In response to the question “Which of the talk moves seem the most natural for you to use or see yourself using the most? Why?”

Reading Chapin and Anderson’s book Classroom Discussions: Using Math Talk to Help Students Learn taught me a lot of the talk strategies or “moves” that I use on a daily basis. Until this reading, I thought this was just something informal or unplanned that teachers do. After reading this, I understand the intention and significance of the talking moves within classroom discussion.

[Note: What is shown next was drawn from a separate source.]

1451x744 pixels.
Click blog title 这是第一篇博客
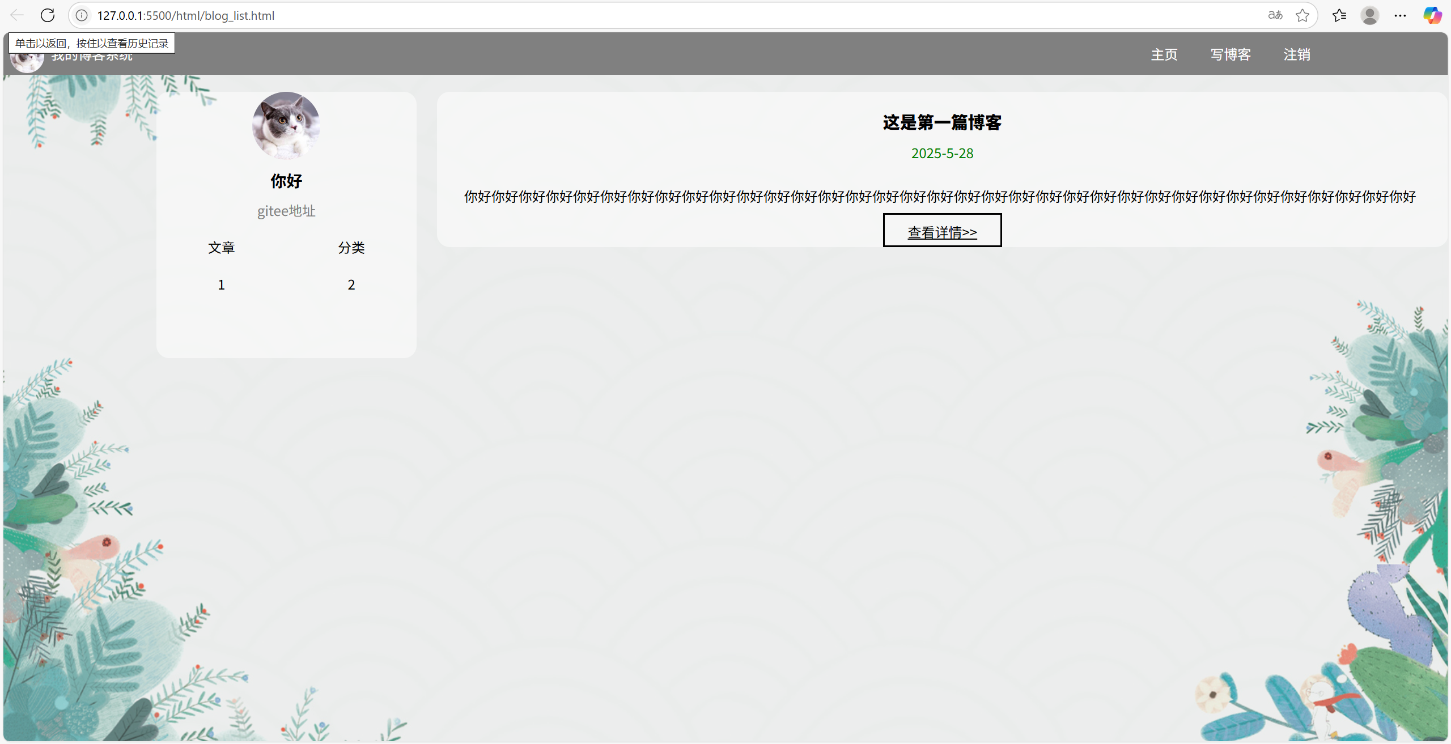[942, 122]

In my first grade classroom, student involvement is a must in order to maintain the attention of the children. One strategy that my mentor teacher and I use to keep their attention is to frequently ask the children questions. This forces the students to pay attention because they never know what questions will be asked and when. It also allows the children to take part in active learning. Many children in first grade are not familiar with the correct terminology when it comes to math discussions. After we ask a question and listen carefully for their response, we often find that we need to re-ask the question or ask for clarification. Revoicing is a technique that is repeatedly utilized to clarify or reiterate what the child had said. This shows the student that we are really listening to what they are saying. It also demonstrates to the child that what they are saying is meaningful and that they are a valued member of our classroom community. Lastly, it clarifies thing for the other students. They may not have completely understood the question or answer that the student gave but will now comprehend the topic of conversation. This most likely will lead to an extension or expansion of information by that same student (talk move 4) or another child to chime in with their thoughts or opinions. I believe that revoicing is very significant to a successful classroom discussion. It is also extremely easy for a teacher to do which makes it possible to take place without difficulty.

Chapin and Anderson pg. 1-22

“Which of the talk moves seem the most natural for you to use or see yourself using the most? Why?”

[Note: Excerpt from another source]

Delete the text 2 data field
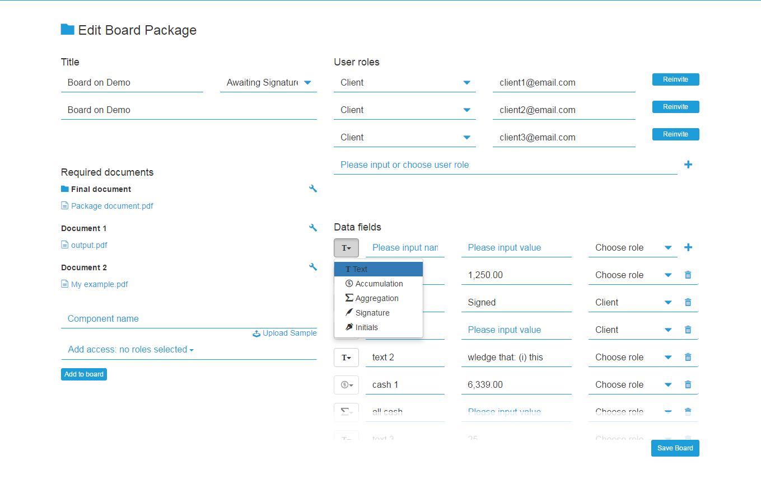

After reading about the five different types of productive talk moves to use to help facilitate a mathematics based discussion, from Classroom Discussions: Using math talk to help students learn, by Chapin and Anderson, I started to realize how natural I already do a lot of the different talk moves. At first, when I read that there were specific ways to help initiate discussion, I was a little nervous that they would be these types of talk that would be foreign to me. Luckily, however, I saw revoicing, and I was ecstatic because I already revoice everything my learners tell me. Being a child development major, I was taught to always revoice, or paraphrase, what a child says. Not only does it help a learner to “clarify his or her own reasoning, and help other students follow,” but it helps students to extend on their thinking (Chapin, O’Connor, Anderson, 2009). In child development, we learned that so often paraphrasing will show a child that you are listening and finding value in what they are saying. When you revoice what they say, they often further extend on what they were talking about because you are paying attention and you are helping them to refocus their thinking. For example, if a child says, ‘I saw a friend this weekend,” and you respond, “So you got to play with one of your friends,” the child may then respond with, “Yea, we got to go swimming in his backyard.” Thus, when I saw revoicing as one of the steps to helping facilitate a math discussion, I was excited because I feel I could possibly already be effective in one of the types of talk. I think that it is crucial to have revoicing in a mathematics discussion, especially for the individual learner. The repeating, reasoning, and adding on to thoughts are great for the actual facilitation of a discussion among peers, but the revoicing is really important for the individual learner. Revoicing shows that you care and it provides learners time to build upon their thinking. Thus, I am really excited to start implementing revoicing in my math lessons.